Exercise :: A single number is the required answer: the count of lines in the listing below that hold the string "раст".

=== Section Start ===

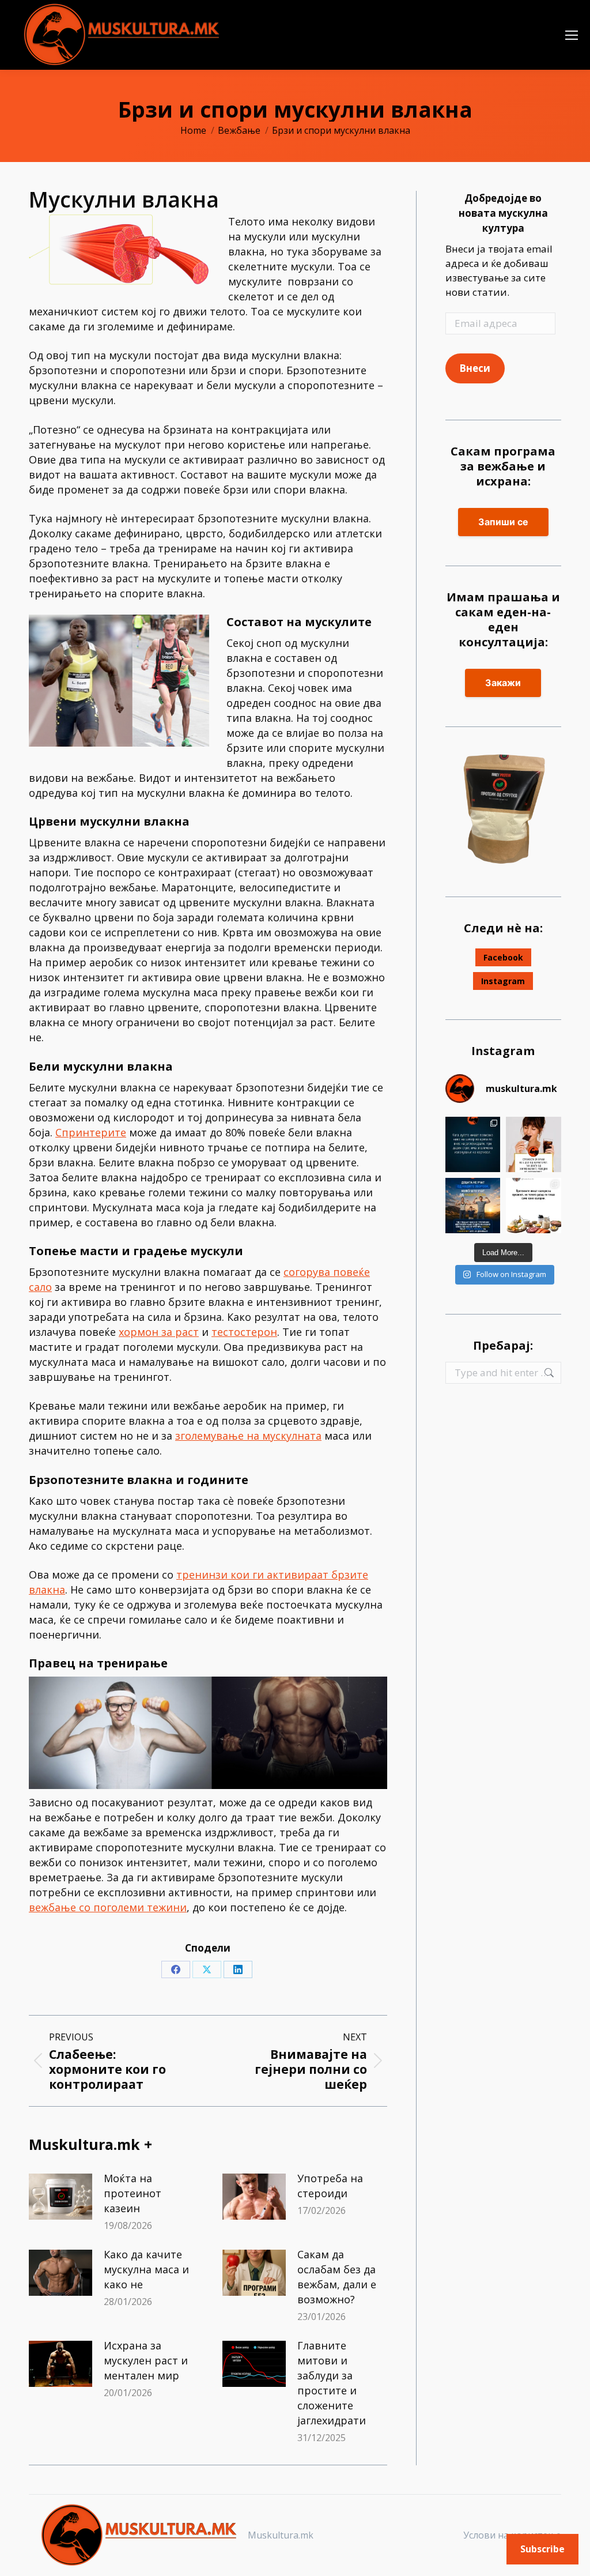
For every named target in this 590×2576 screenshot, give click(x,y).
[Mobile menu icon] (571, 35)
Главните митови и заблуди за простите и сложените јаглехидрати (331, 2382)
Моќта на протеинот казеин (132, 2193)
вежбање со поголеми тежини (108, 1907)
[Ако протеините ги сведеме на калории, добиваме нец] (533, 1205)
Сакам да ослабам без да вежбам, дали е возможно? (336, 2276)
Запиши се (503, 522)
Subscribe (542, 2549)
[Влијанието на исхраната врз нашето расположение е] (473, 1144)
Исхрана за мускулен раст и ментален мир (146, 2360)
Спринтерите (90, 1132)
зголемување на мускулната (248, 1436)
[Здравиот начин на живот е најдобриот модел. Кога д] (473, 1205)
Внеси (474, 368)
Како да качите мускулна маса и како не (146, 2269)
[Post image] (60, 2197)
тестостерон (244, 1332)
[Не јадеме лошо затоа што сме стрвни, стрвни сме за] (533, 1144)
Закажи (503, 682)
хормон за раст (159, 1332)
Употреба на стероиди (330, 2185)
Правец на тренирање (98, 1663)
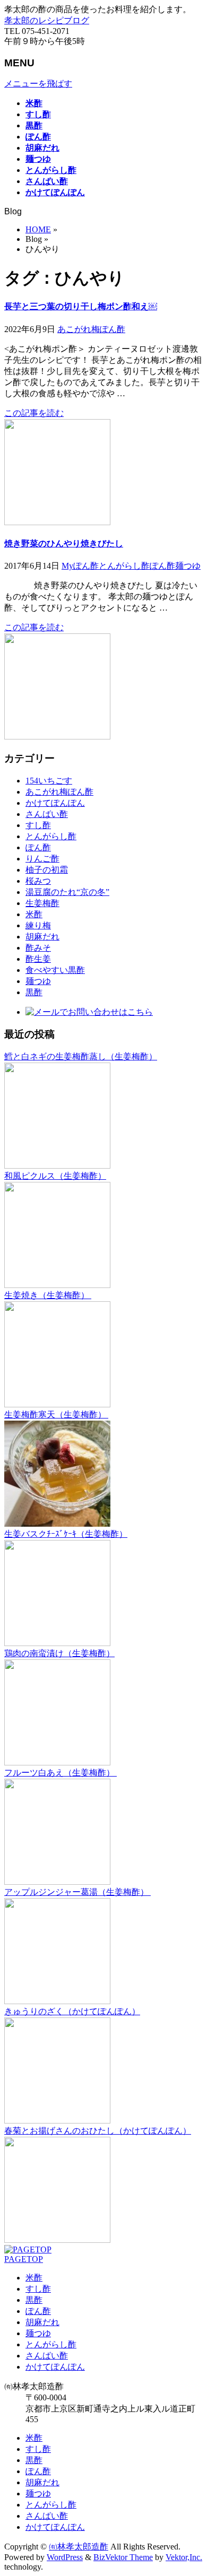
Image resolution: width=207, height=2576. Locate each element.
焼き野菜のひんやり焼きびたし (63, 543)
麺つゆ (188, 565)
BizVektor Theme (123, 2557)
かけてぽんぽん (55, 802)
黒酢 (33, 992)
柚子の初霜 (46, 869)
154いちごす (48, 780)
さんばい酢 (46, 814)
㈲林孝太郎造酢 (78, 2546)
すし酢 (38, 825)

=== Section End ===
=== Section Start ===

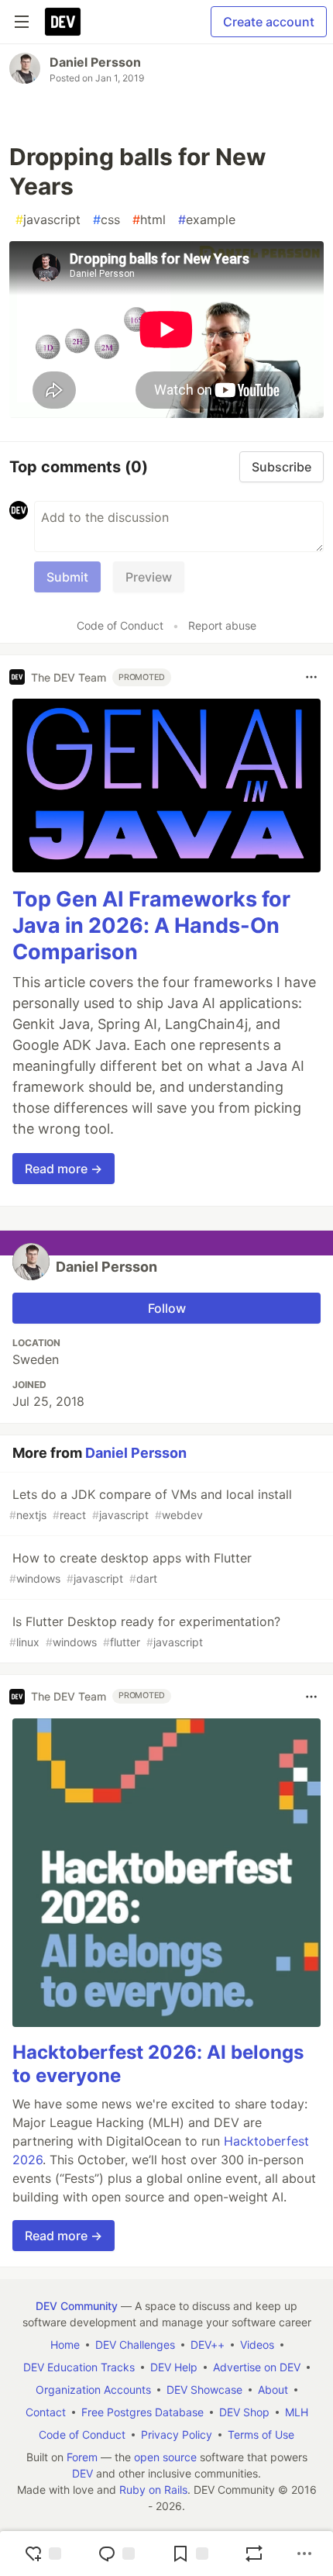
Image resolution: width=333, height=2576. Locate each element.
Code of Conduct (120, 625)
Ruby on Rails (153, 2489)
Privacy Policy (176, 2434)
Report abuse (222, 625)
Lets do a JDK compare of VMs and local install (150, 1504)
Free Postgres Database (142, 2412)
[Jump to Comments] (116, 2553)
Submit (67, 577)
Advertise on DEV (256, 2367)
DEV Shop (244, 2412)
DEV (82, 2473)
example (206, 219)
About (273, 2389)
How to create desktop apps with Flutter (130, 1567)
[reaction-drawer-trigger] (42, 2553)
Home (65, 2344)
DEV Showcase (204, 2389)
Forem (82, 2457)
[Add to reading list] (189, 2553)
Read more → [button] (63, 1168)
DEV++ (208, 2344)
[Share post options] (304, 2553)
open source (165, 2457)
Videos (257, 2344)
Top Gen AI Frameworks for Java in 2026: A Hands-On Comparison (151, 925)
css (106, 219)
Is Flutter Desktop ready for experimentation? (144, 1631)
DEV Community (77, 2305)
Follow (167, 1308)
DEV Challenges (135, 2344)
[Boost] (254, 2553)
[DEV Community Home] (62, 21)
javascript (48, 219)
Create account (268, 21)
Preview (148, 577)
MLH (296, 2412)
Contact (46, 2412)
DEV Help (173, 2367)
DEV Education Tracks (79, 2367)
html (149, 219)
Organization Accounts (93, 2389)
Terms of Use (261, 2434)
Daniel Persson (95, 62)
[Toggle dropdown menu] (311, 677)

=== Section End ===

Answer area :: 2